### Records to process

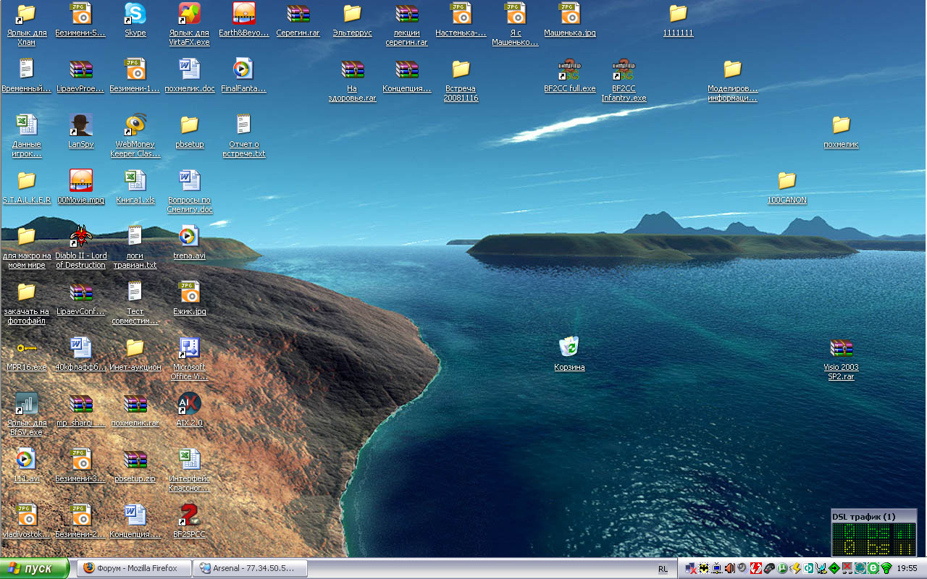
Task: Click the green wireless signal tray icon
Action: (886, 569)
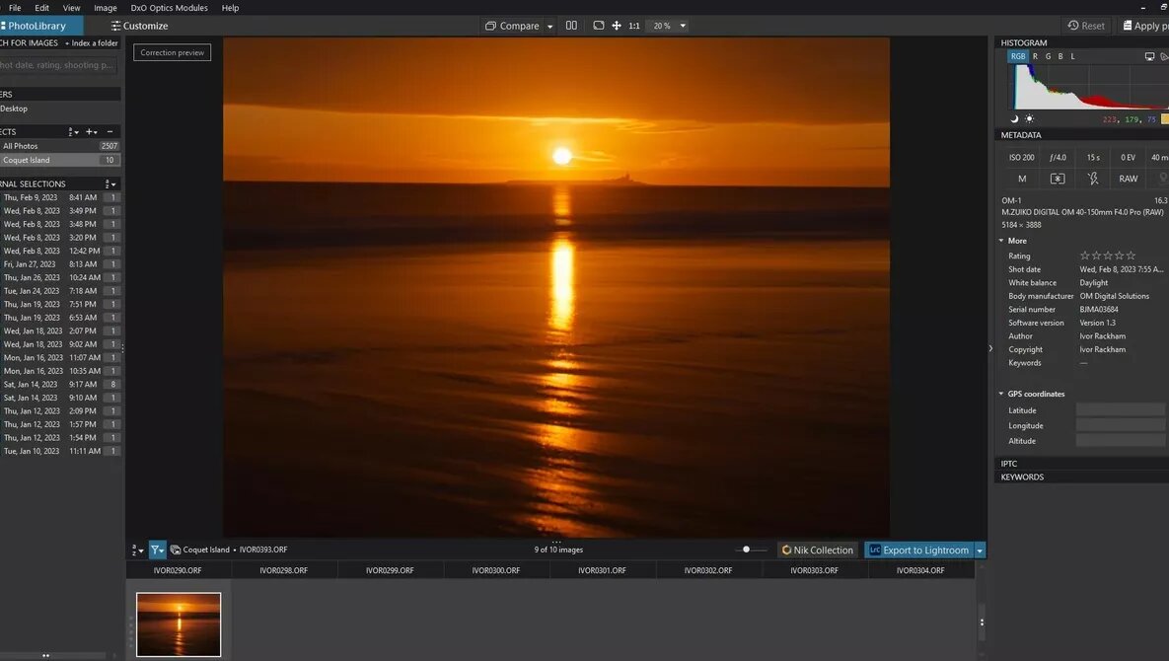Select the pan/move hand tool icon
This screenshot has width=1169, height=661.
(x=617, y=26)
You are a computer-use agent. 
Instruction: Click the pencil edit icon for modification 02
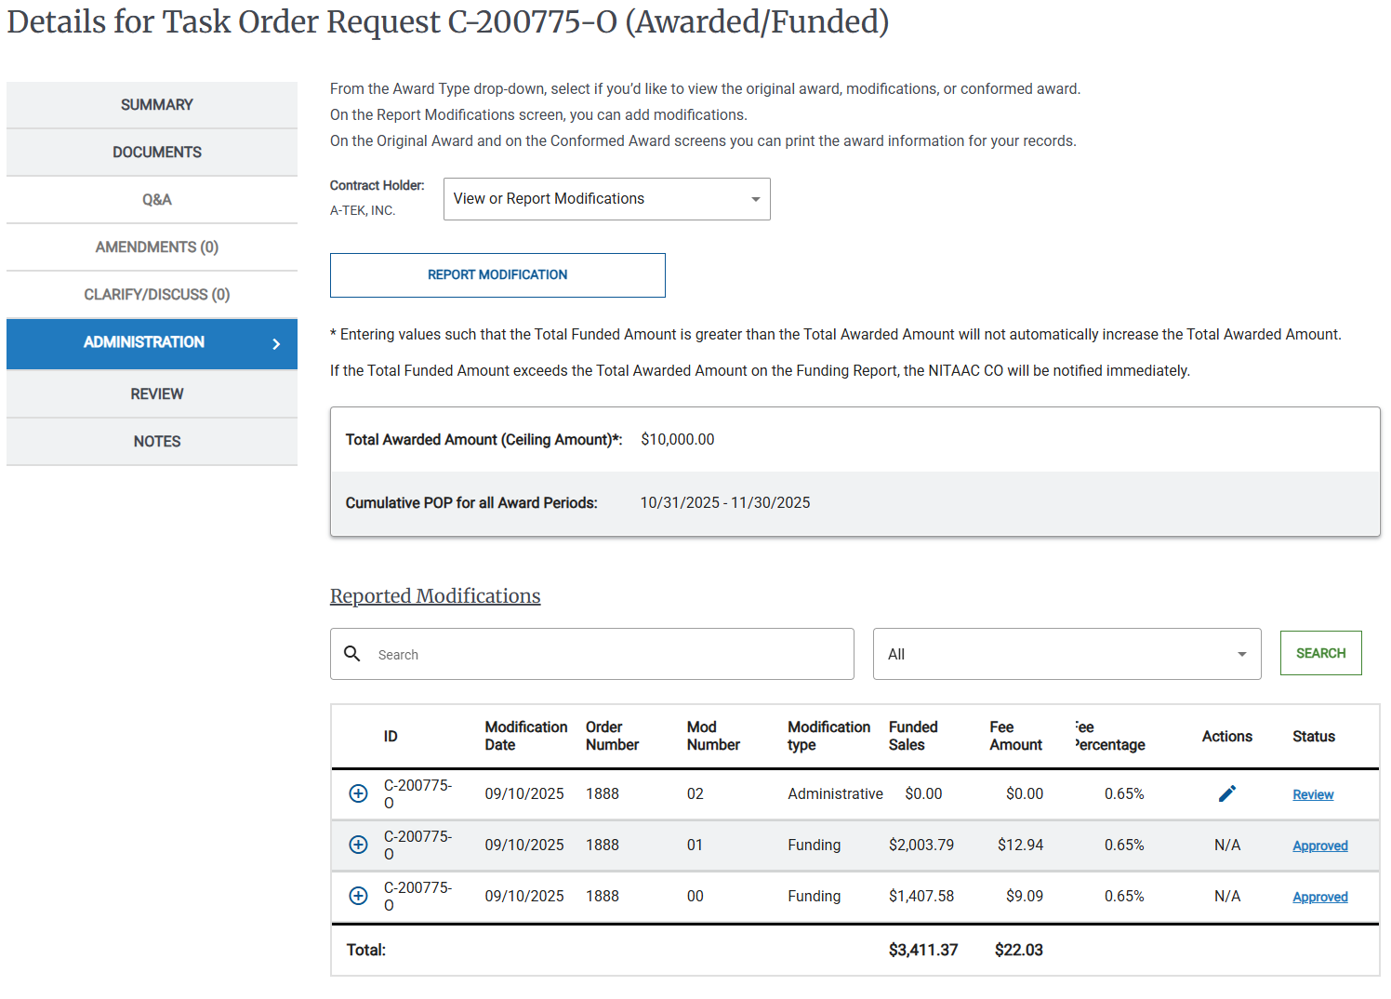[1226, 793]
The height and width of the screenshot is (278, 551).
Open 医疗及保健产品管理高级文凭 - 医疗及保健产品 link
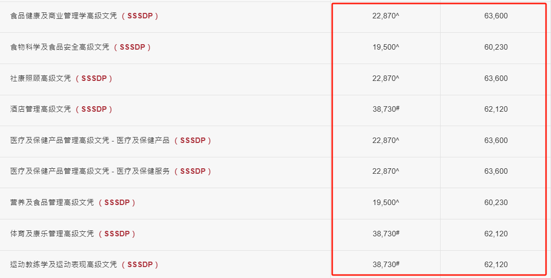[90, 140]
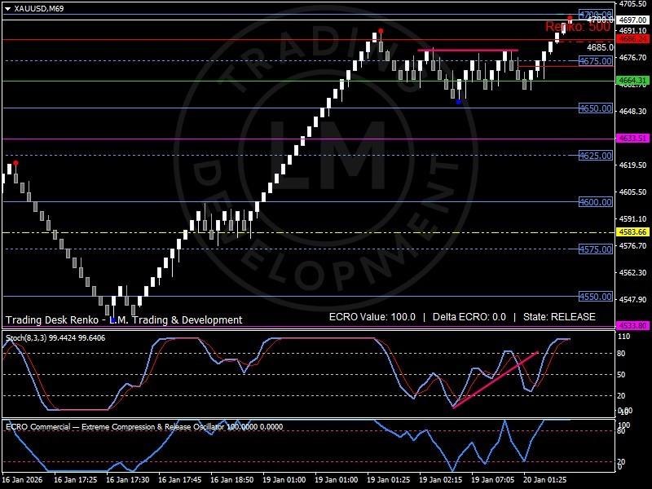Click the chart shift triangle beside XAUUSD,M69
This screenshot has width=652, height=489.
7,7
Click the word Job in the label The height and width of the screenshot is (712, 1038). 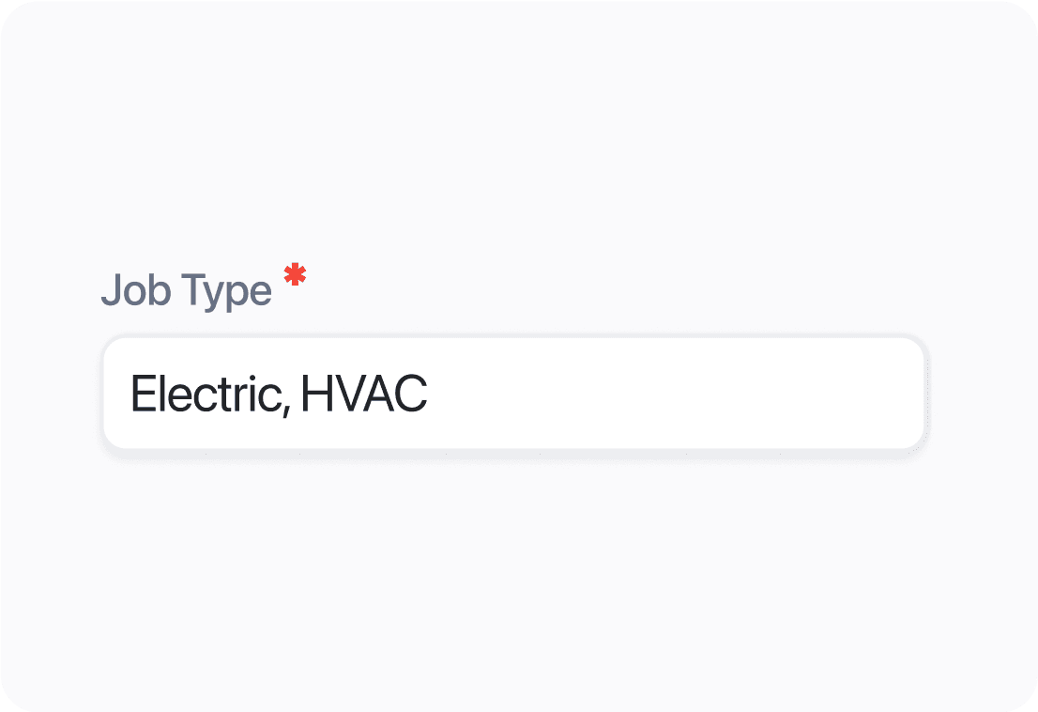tap(130, 290)
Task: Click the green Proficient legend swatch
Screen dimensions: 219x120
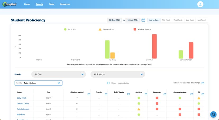Action: 65,29
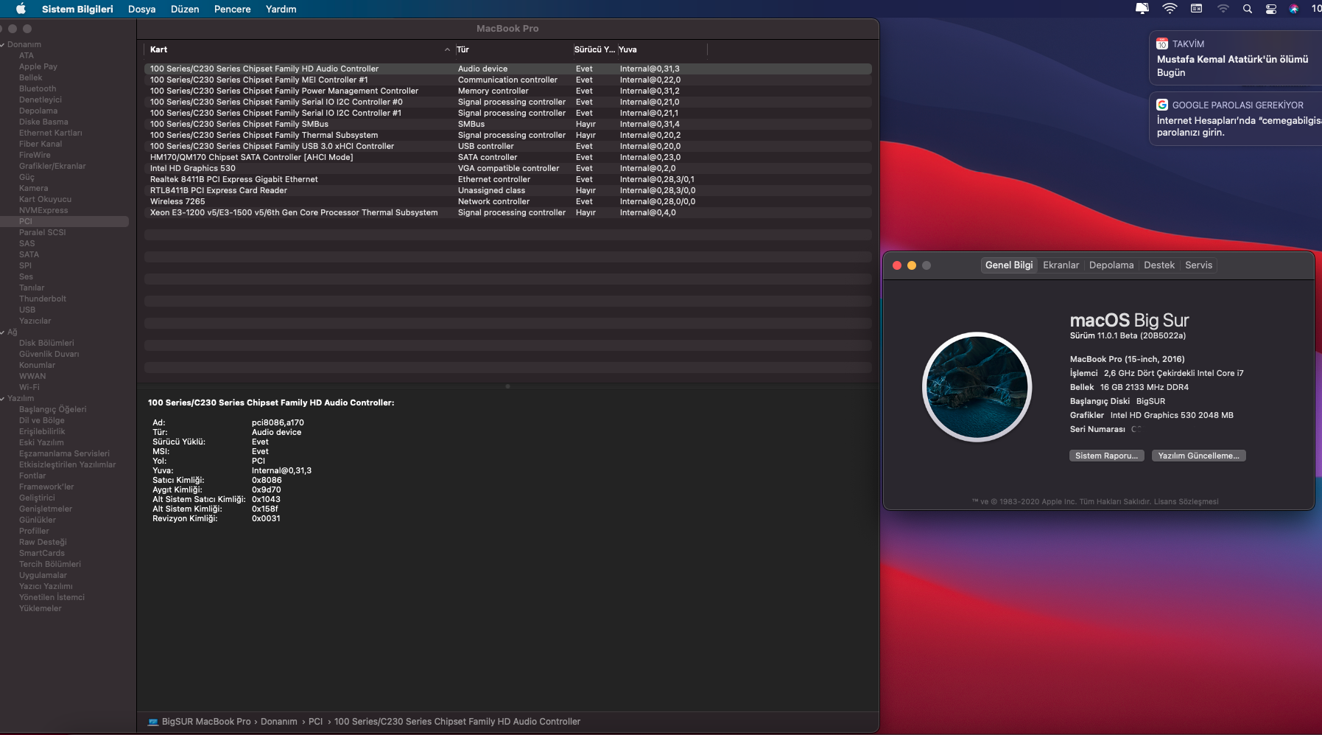The width and height of the screenshot is (1322, 735).
Task: Click the Google icon in password notification
Action: tap(1162, 105)
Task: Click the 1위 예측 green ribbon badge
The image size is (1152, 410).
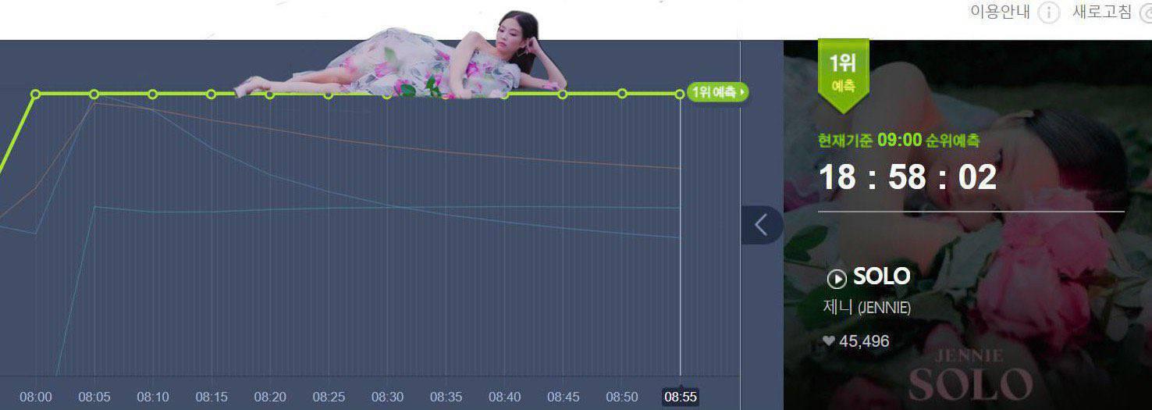Action: [843, 73]
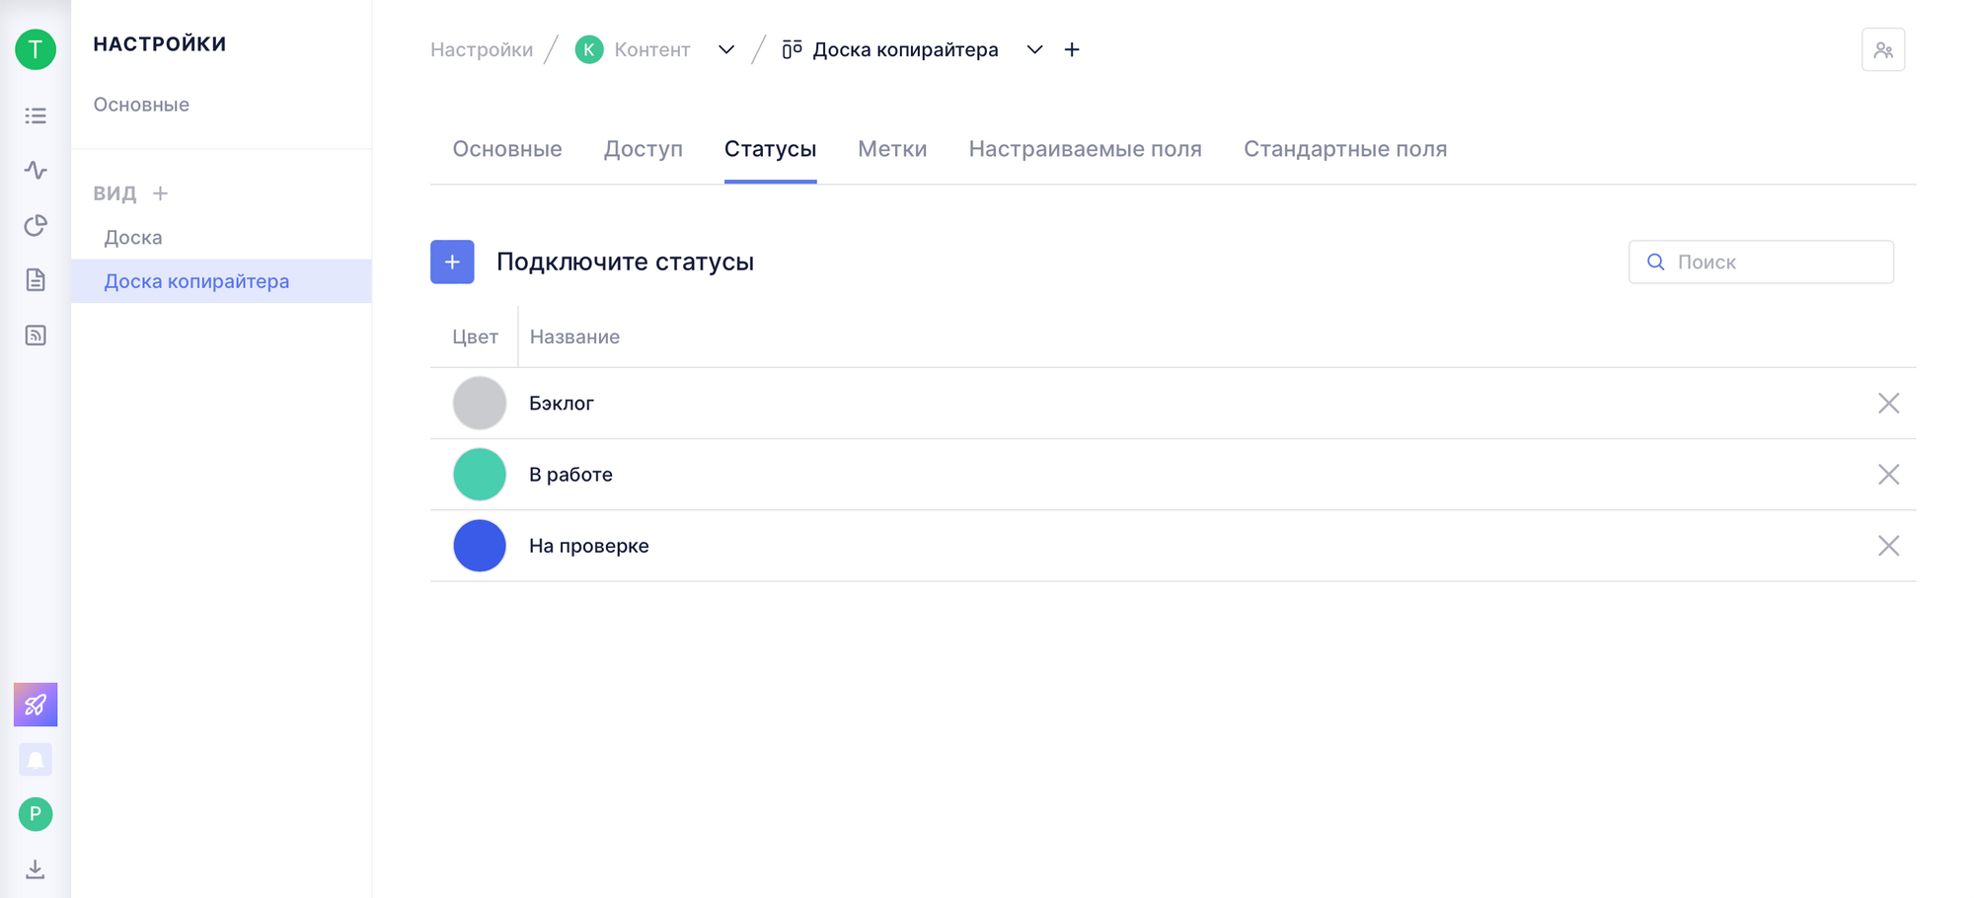Open the notifications bell icon
The image size is (1974, 898).
(x=36, y=760)
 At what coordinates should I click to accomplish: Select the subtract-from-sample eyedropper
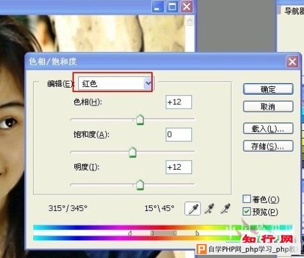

### Exercise instructions
Swap "ribbon badge" for "ribbon tag" in everything from "Task: Click the 1위 예측 green ribbon badge" down to the end of the items, changing nothing else, and give those lines back without the pictures.

### Full answer
Task: Click the 1위 예측 green ribbon tag
The image size is (1152, 410).
Action: [843, 73]
Open the notifications bell icon
The image size is (1974, 898).
(x=36, y=760)
 At what coordinates should I click to accomplish: Select the subtract-from-sample eyedropper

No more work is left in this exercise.